Of course, the practical reality is that Enduring works first and foremost on delivering the results co-development requires. Creighton simply believes it is possible to leave a positive, impactful legacy along the way.

"We look at ways to make partner games exceptional. We treat two things as true at the same time,” Creighton explains. “One is we treat every project we work on as if it is our game. And so we make decisions and push the quality and ambition, and make sure that we're not being precious about things we'd like to see in the game that just aren't making the game better. So we're really taking care of the game as if it's our game.

"The other thing that's true at the same time is that it's not our game. It's absolutely our client's game. And we want to make sure that we uphold their vision, their excitement, and their goals for the game. And that's a very push-pull thing, but also complementary, as a set of values. Because what it does is it lets us push stuff forward as the craftspeople we are, to make something excellent, but also because we care about our partners and want their success. Their success is our success.”

"Being on [Unreal's] Partner Program lets us be part of what Epic is doing to elevate the industry"

That focus on success ultimately led to Enduring being picked as a trusted member of the Unreal Engine Service Partner Program.

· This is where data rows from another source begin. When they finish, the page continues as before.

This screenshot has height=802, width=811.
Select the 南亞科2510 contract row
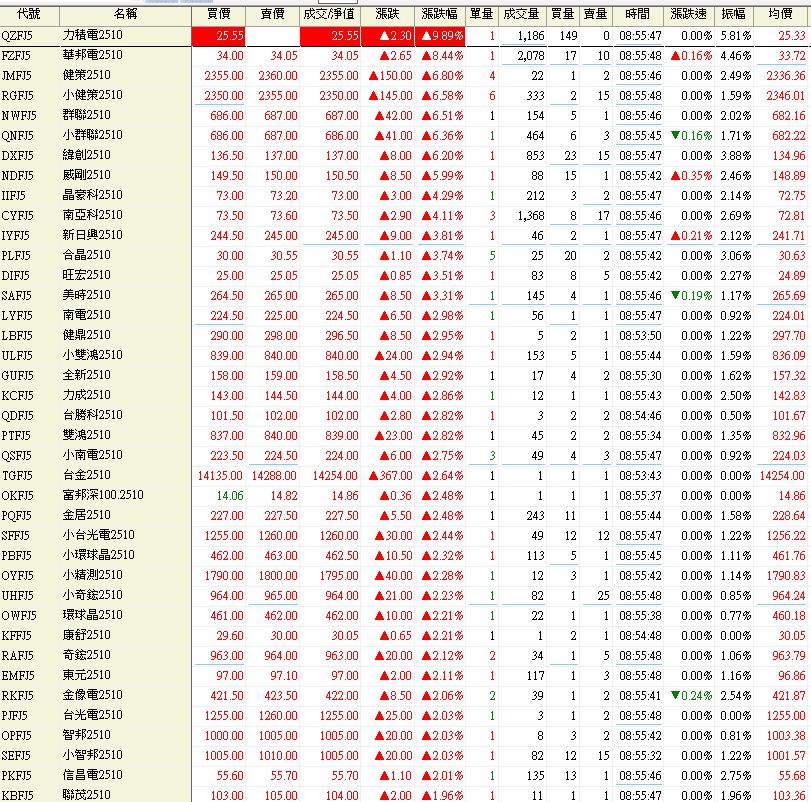click(x=91, y=215)
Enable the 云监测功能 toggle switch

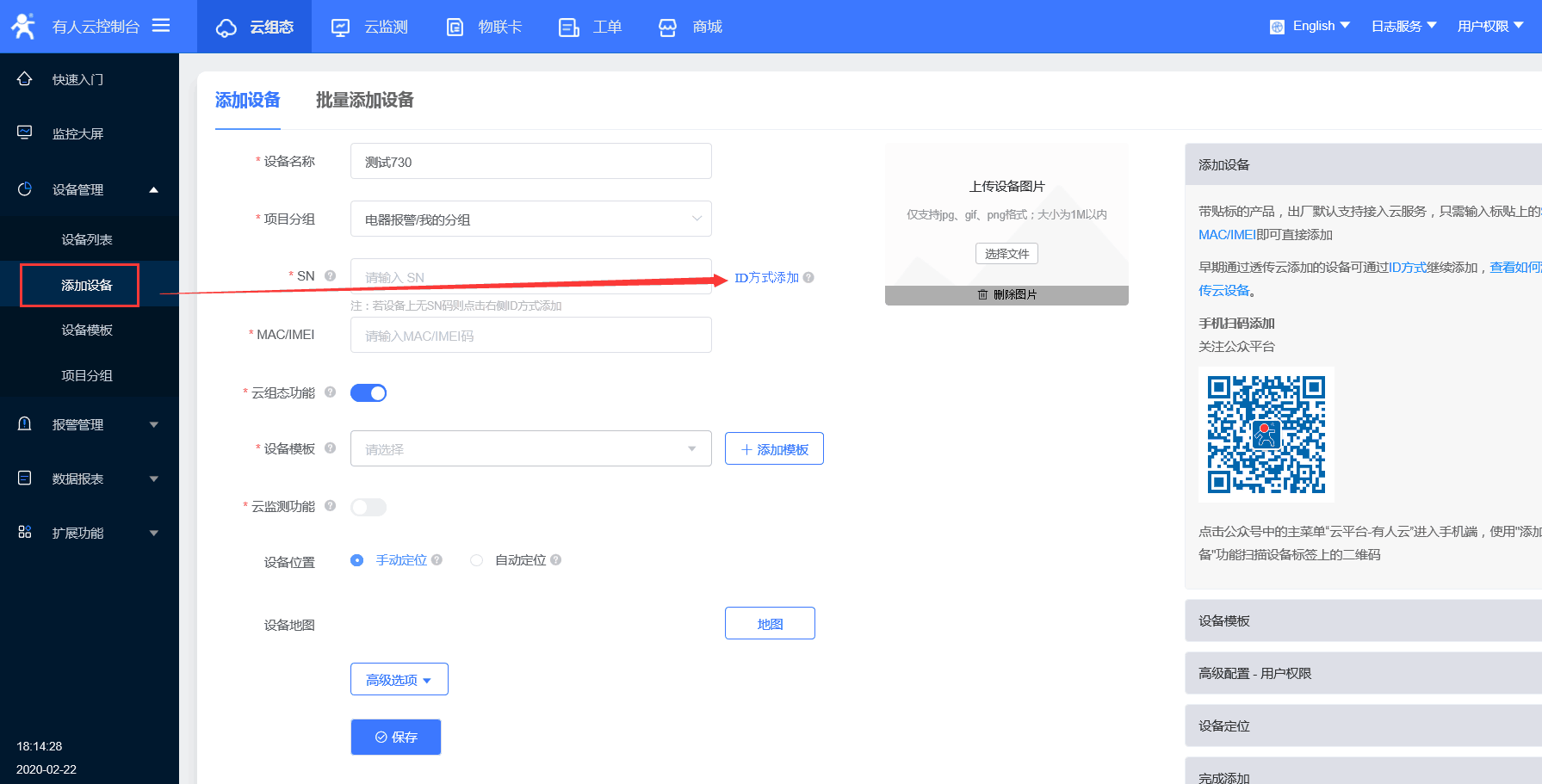pos(368,507)
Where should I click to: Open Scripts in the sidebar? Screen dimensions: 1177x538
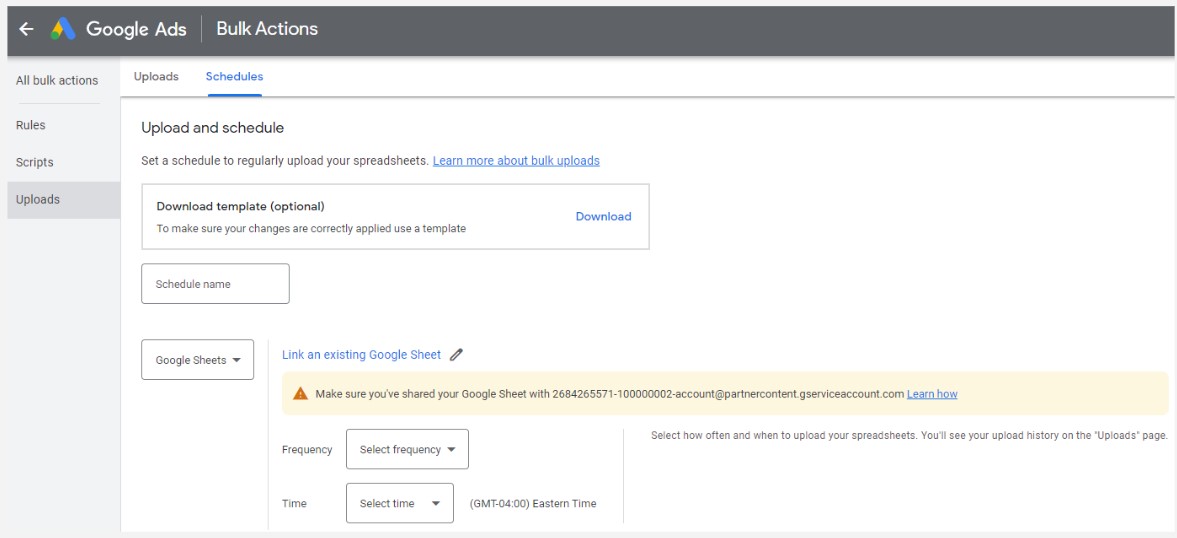tap(35, 162)
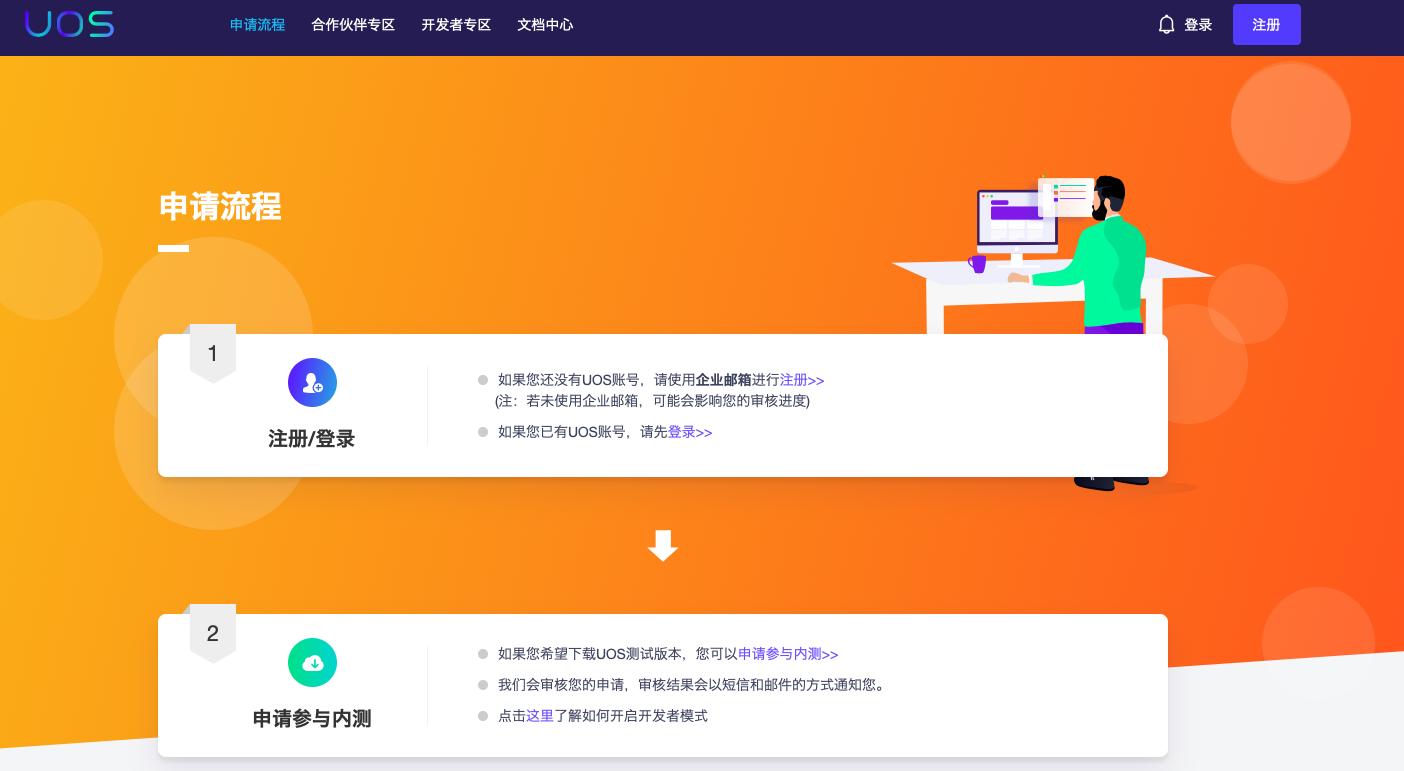Follow the 登录>> link in step 1
The image size is (1404, 771).
click(690, 432)
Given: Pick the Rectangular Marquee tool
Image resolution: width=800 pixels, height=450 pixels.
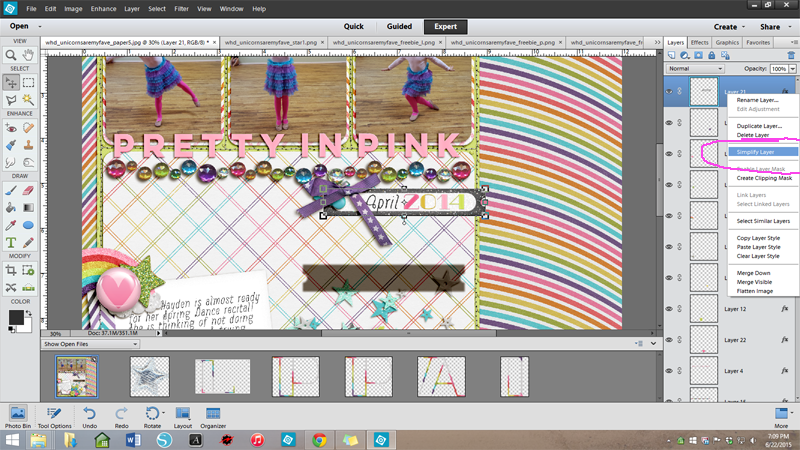Looking at the screenshot, I should (29, 83).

"We are developers that use the Unreal Engine ourselves,” Creighton continues. “We help teams developing in current and past versions of Unreal. Epic even engaged us to provide on-behalf-of expert service for them, supporting their licensees on UDN, and then we became part of the Service Partner Program.

“Being on the Partner Program has been so great for us. It exposes us to amazing projects, and it lets us be part of what Epic and the Unreal engine are doing to elevate the industry and what games can be. Epic’s isn't the only commercial engine in the game industry, but they're doing it in a very powerful way that's fun to watch, fun to be a part of, and support. They've been tremendously good partners, and it’s been great for Enduring Games.

"As a generality, we have to be platform agnostic and work across all kinds of technologies from established tools to proprietary technology. Epic doesn't get in the way of any of that at all, and it has been a big win for both. It's quite smart – take a studio that's really good with your tech, leverage that expertise, and build it to a different level. That really helps us do more, and continue our success as Enduring Games.”

With that, Creighton must turn his attention back to one of Enduring’s current projects, the soon-to-be-released Unreal-powered FPS Immortals of Avium with Ascendant Studios. Enduring is a busy studio bristling with multiple projects, where doing it the right way always guides the work.